Windy Day

He stopped and turned around.

“A truly fine vista.” he said to himself. Behind him, the road up to the observatory lay bare apart from a few strands of snow crossing whatever was left of the gravel. The spike of the observatory’s weather station tower loomed in the distance. The endless northern dusk ploughed on towards nightfall.

“For a mountain hike that’s nothing!” he said as a gust of freezing air hit him smack in the face. What could one do? It was October at 69 degrees north. It was cold. Overall, he did not regret his decision to leave Andrew to drive up alone later if he really had to. Walking in the crisp air was not just healthy but beautiful.

“Just look at this!”

A big fat, lentil-shaped cloud sat on the lee-side of the mountain. Behind it, the sky glowed pink and blue.

One ridge of mountains, in the middle of the ocean. Steady winds from one side and a geometry in the mountainside, which encouraged nature to produce mountain waves. The mountain waves then created beautiful lenticular or fishbone clouds, at least sometimes. It still fascinated him that the wind did not push the cloud, but seemed to flow right through it.

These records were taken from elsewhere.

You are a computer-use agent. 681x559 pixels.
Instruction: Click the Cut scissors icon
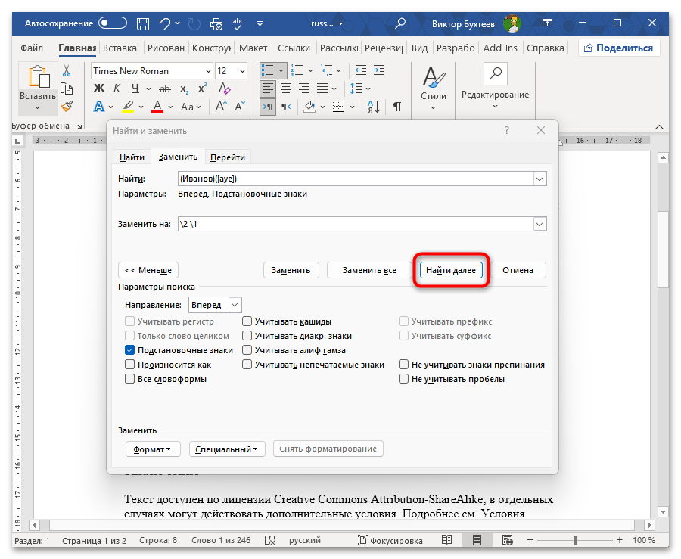(x=67, y=71)
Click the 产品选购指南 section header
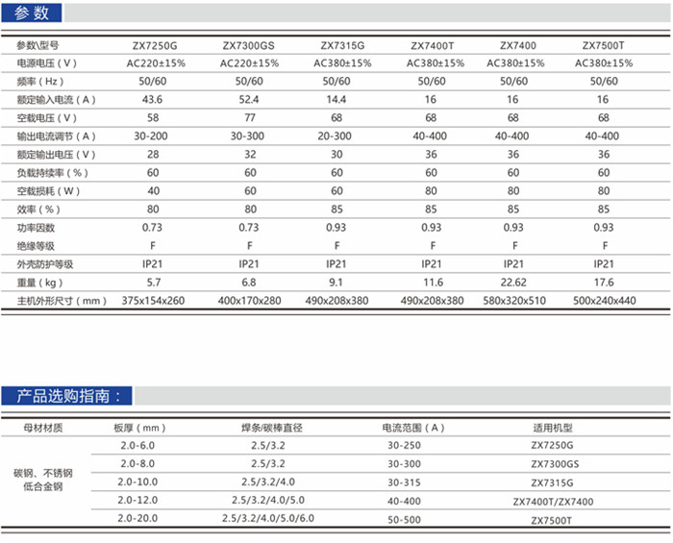Image resolution: width=673 pixels, height=543 pixels. [x=67, y=395]
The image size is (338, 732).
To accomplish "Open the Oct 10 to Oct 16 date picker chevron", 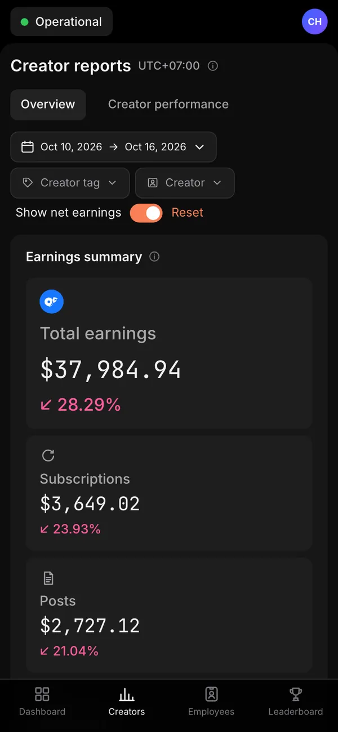I will tap(199, 147).
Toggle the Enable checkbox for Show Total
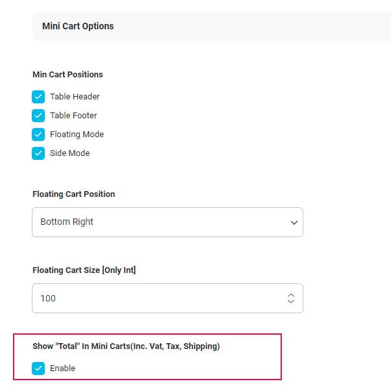The image size is (391, 388). point(38,369)
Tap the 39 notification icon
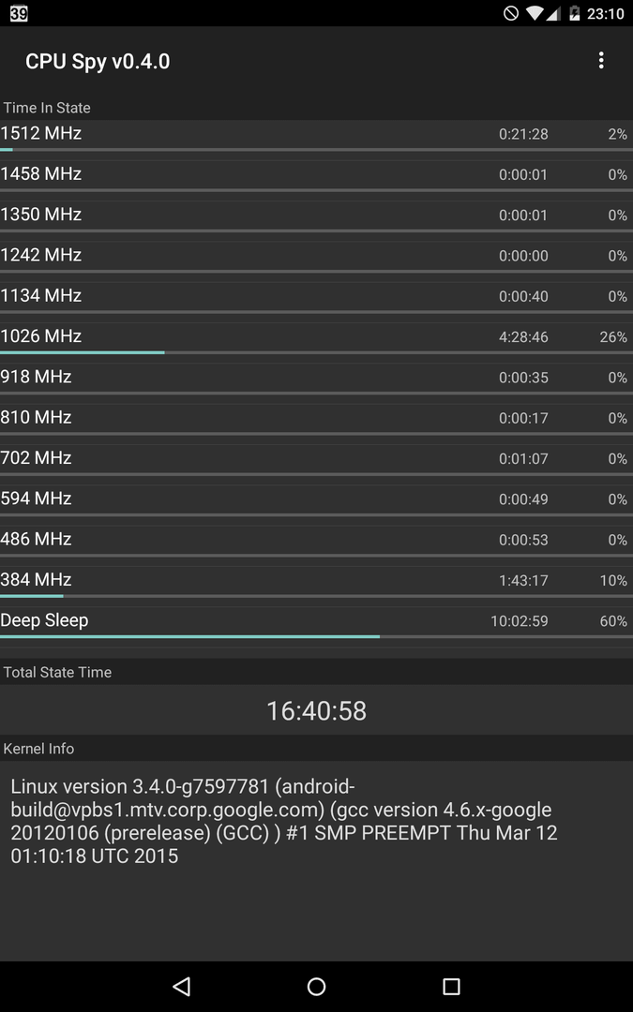Viewport: 633px width, 1012px height. [19, 13]
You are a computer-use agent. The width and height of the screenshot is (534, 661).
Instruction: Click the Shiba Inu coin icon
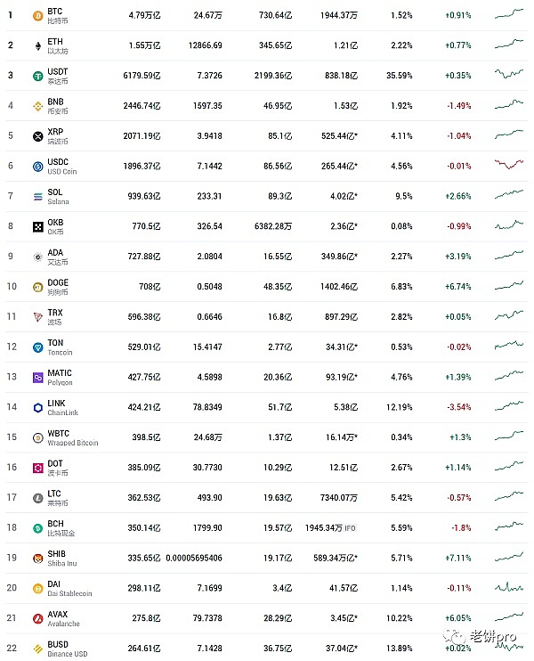click(37, 559)
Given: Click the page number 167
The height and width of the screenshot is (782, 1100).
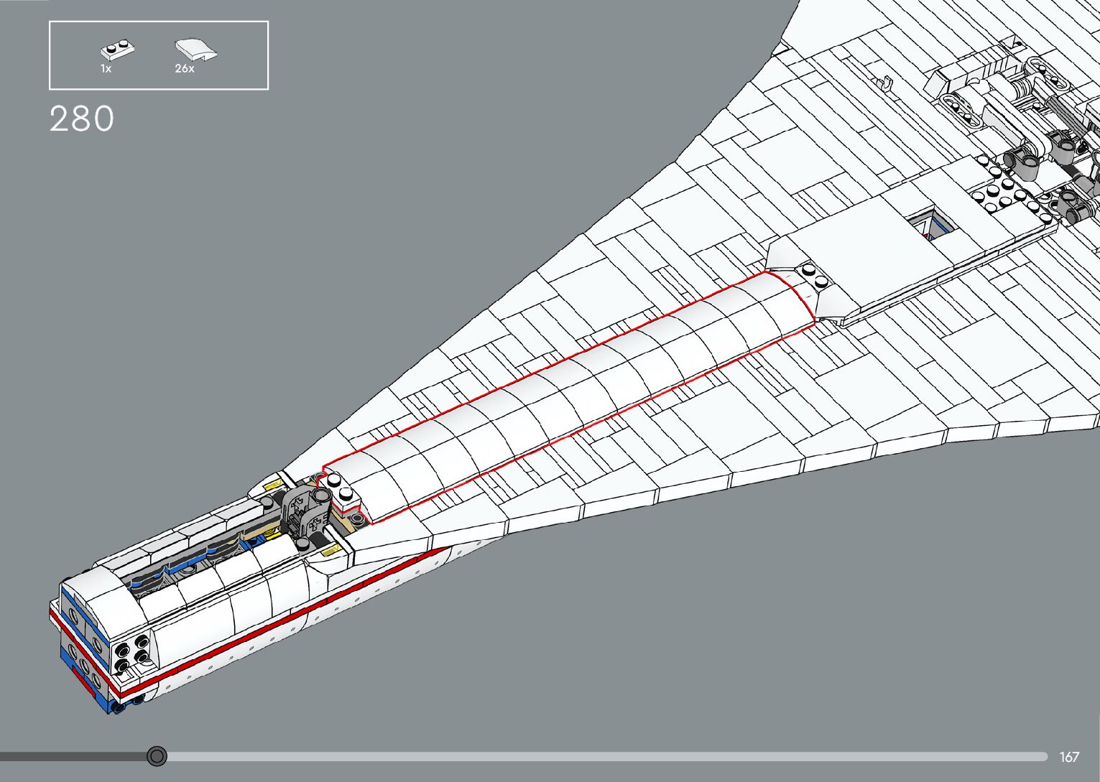Looking at the screenshot, I should click(1069, 757).
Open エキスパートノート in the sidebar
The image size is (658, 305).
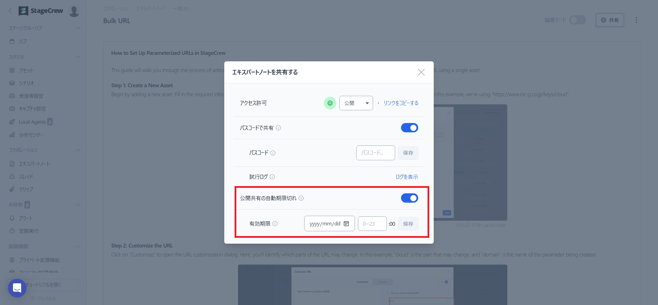pos(34,164)
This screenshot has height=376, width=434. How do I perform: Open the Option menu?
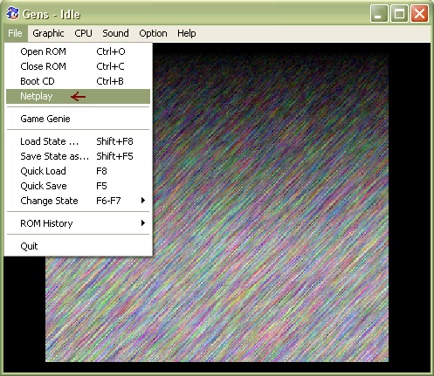[x=153, y=33]
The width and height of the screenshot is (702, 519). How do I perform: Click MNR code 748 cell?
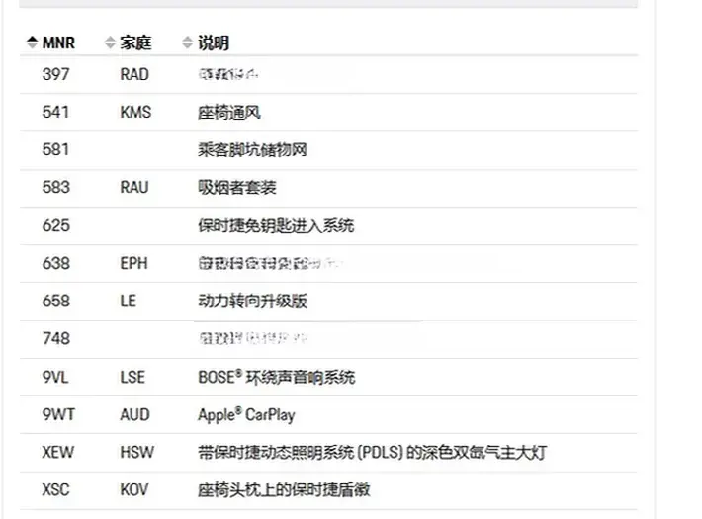pos(56,338)
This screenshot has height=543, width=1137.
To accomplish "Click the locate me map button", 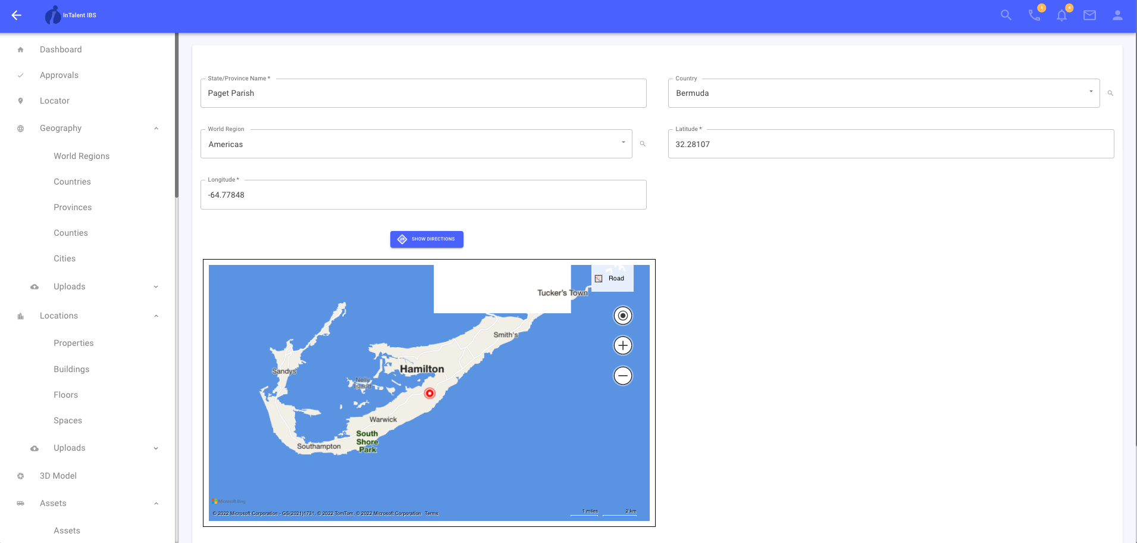I will (x=622, y=316).
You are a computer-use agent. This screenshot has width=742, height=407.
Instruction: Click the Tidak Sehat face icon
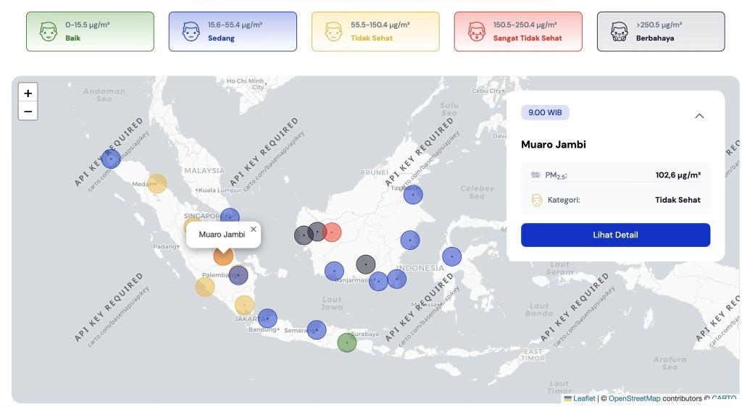tap(333, 32)
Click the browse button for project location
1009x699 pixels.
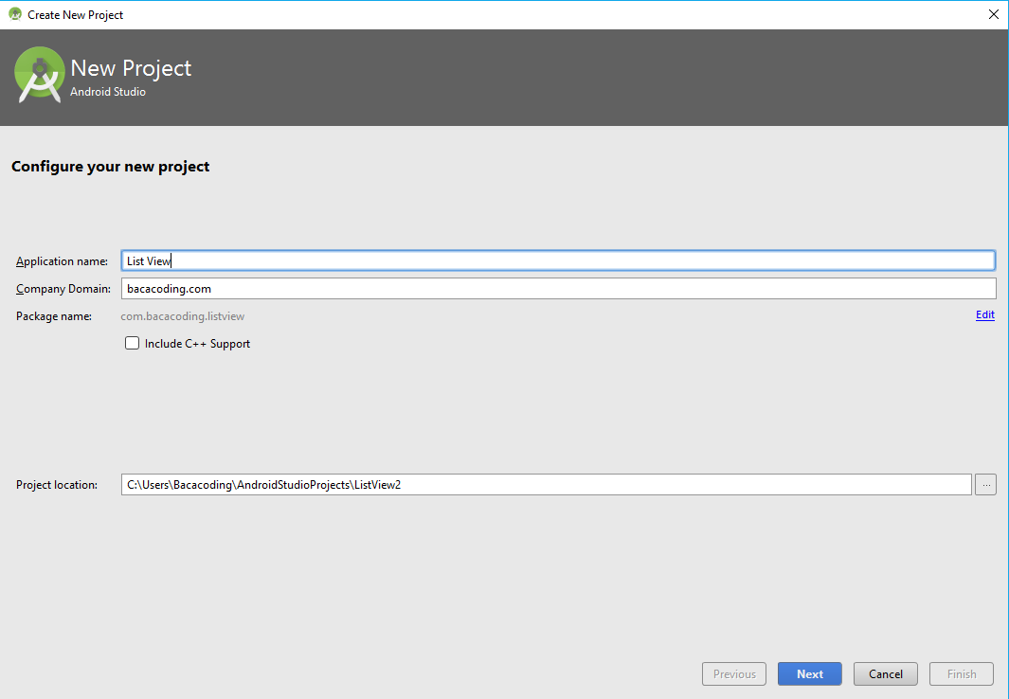(985, 484)
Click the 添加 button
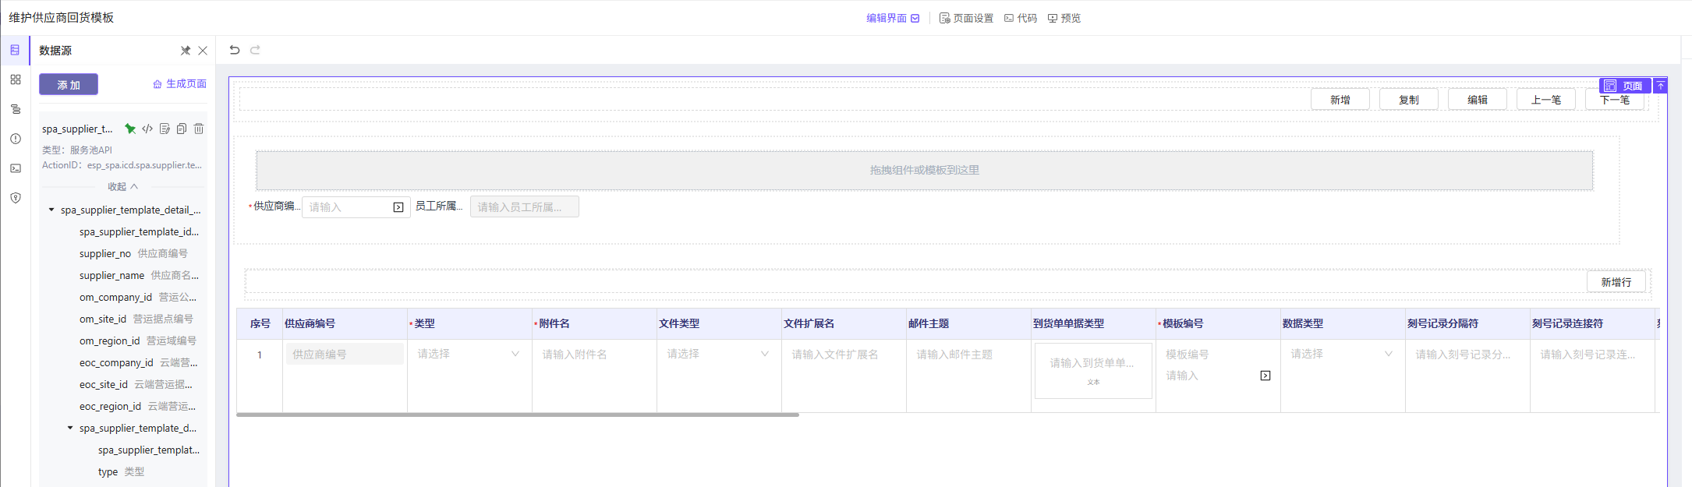Viewport: 1692px width, 487px height. [x=69, y=84]
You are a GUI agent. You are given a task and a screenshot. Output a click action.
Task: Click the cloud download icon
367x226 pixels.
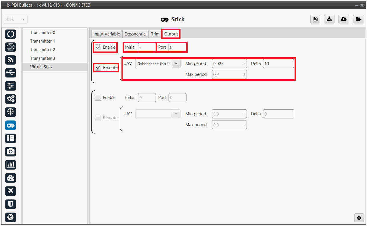coord(344,19)
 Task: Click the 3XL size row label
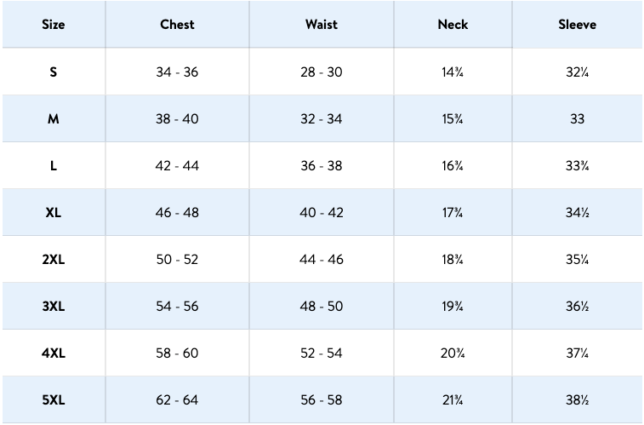pos(54,307)
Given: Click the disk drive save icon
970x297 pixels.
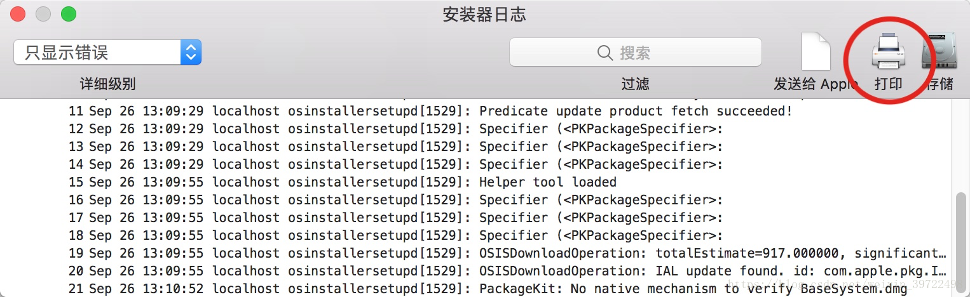Looking at the screenshot, I should (938, 52).
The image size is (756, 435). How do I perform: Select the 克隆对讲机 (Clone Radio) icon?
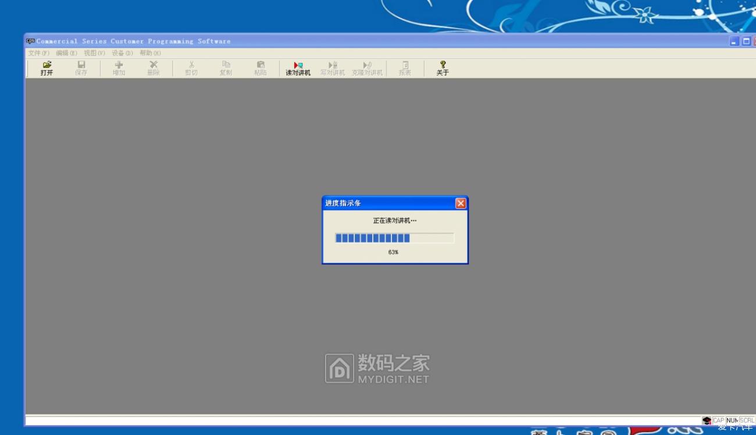click(x=367, y=68)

This place was simply perfect to do science! The Norwegians had even built a road up a steep mountainside, with no viewpoint or anything at the top, just a scientific observatory.

Just a scientific observatory? What a stupid way to think about things.

In his own research, he used water molecules as a tracer to see the mountain waves even when they did not produce clouds. If you pointed a laser upwards, you could still find out where there was water. You could make the places where a cloud could soon build up visible with a laser.

He looked up to the observatory.

IMG_2703

You could not really see the lasers, no. What you saw were the actual molecules in the air, taking in the lasers’ light, and then sending it out again in all directions. He felt goose bumps building up on his skin. Perhaps it was the cold. Perhaps it was the fact that humans could build stuff like this, lasers, and do stuff like this, make molecules in the air visible to the naked eye.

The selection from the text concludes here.